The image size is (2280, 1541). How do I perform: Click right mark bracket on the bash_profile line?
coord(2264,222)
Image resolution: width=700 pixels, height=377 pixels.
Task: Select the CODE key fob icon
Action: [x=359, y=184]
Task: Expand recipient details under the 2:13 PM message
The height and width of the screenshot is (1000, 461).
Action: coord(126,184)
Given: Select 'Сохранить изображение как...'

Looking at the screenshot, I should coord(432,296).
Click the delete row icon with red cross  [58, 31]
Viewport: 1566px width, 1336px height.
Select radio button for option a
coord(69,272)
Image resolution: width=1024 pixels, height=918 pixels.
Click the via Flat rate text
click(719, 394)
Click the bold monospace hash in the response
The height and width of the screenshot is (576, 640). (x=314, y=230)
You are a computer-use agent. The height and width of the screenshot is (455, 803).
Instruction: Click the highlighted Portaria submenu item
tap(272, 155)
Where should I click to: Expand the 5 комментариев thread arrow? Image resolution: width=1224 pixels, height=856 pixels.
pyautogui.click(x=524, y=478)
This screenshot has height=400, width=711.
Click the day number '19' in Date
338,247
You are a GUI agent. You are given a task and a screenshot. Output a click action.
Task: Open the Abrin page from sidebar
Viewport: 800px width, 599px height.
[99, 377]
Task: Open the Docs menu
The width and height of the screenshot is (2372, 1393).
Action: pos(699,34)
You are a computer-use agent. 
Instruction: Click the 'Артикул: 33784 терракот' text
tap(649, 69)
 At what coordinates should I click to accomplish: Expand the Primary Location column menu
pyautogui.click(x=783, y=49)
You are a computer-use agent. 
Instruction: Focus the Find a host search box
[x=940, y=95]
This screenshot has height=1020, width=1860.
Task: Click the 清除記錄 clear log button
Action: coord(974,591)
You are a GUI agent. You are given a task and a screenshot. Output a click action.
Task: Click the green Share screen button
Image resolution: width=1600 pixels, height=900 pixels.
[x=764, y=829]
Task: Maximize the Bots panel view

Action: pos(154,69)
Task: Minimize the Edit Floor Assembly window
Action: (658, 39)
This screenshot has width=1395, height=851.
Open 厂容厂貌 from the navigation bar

* * * * * * *

**Required task:**
Please reproduce all of the records above word for word, keeping every line exactly as it is.

**Answer to this problem:**
The image size is (2280, 1541). How do I perform: Click right mark bracket on the bash_profile line?
coord(2264,222)
Image resolution: width=700 pixels, height=377 pixels.
Task: Select the CODE key fob icon
Action: [x=359, y=184]
Task: Expand recipient details under the 2:13 PM message
The height and width of the screenshot is (1000, 461).
Action: coord(126,184)
Given: Select 'Сохранить изображение как...'

Looking at the screenshot, I should coord(432,296).
Click the delete row icon with red cross  [58, 31]
Viewport: 1566px width, 1336px height.
Select radio button for option a
coord(69,272)
Image resolution: width=1024 pixels, height=918 pixels.
Click the via Flat rate text
click(719, 394)
Click the bold monospace hash in the response
The height and width of the screenshot is (576, 640). (x=314, y=230)
You are a computer-use agent. The height and width of the screenshot is (455, 803).
Instruction: Click the highlighted Portaria submenu item
tap(272, 155)
Where should I click to: Expand the 5 комментариев thread arrow? Image resolution: width=1224 pixels, height=856 pixels.
pyautogui.click(x=524, y=478)
This screenshot has height=400, width=711.
Click the day number '19' in Date
338,247
You are a GUI agent. You are given a task and a screenshot. Output a click action.
Task: Open the Abrin page from sidebar
Viewport: 800px width, 599px height.
[99, 377]
Task: Open the Docs menu
The width and height of the screenshot is (2372, 1393).
Action: pos(699,34)
You are a computer-use agent. 
Instruction: Click the 'Артикул: 33784 терракот' text
tap(649, 69)
 At what coordinates should I click to accomplish: Expand the Primary Location column menu
pyautogui.click(x=783, y=49)
You are a computer-use agent. 
Instruction: Focus the Find a host search box
[x=940, y=95]
This screenshot has height=1020, width=1860.
Task: Click the 清除記錄 clear log button
Action: coord(974,591)
You are a GUI agent. You are given a task and a screenshot. Output a click action.
Task: Click the green Share screen button
Image resolution: width=1600 pixels, height=900 pixels.
[x=764, y=829]
Task: Maximize the Bots panel view

Action: pos(154,69)
Task: Minimize the Edit Floor Assembly window
Action: (658, 39)
This screenshot has width=1395, height=851.
Open 厂容厂貌 from the navigation bar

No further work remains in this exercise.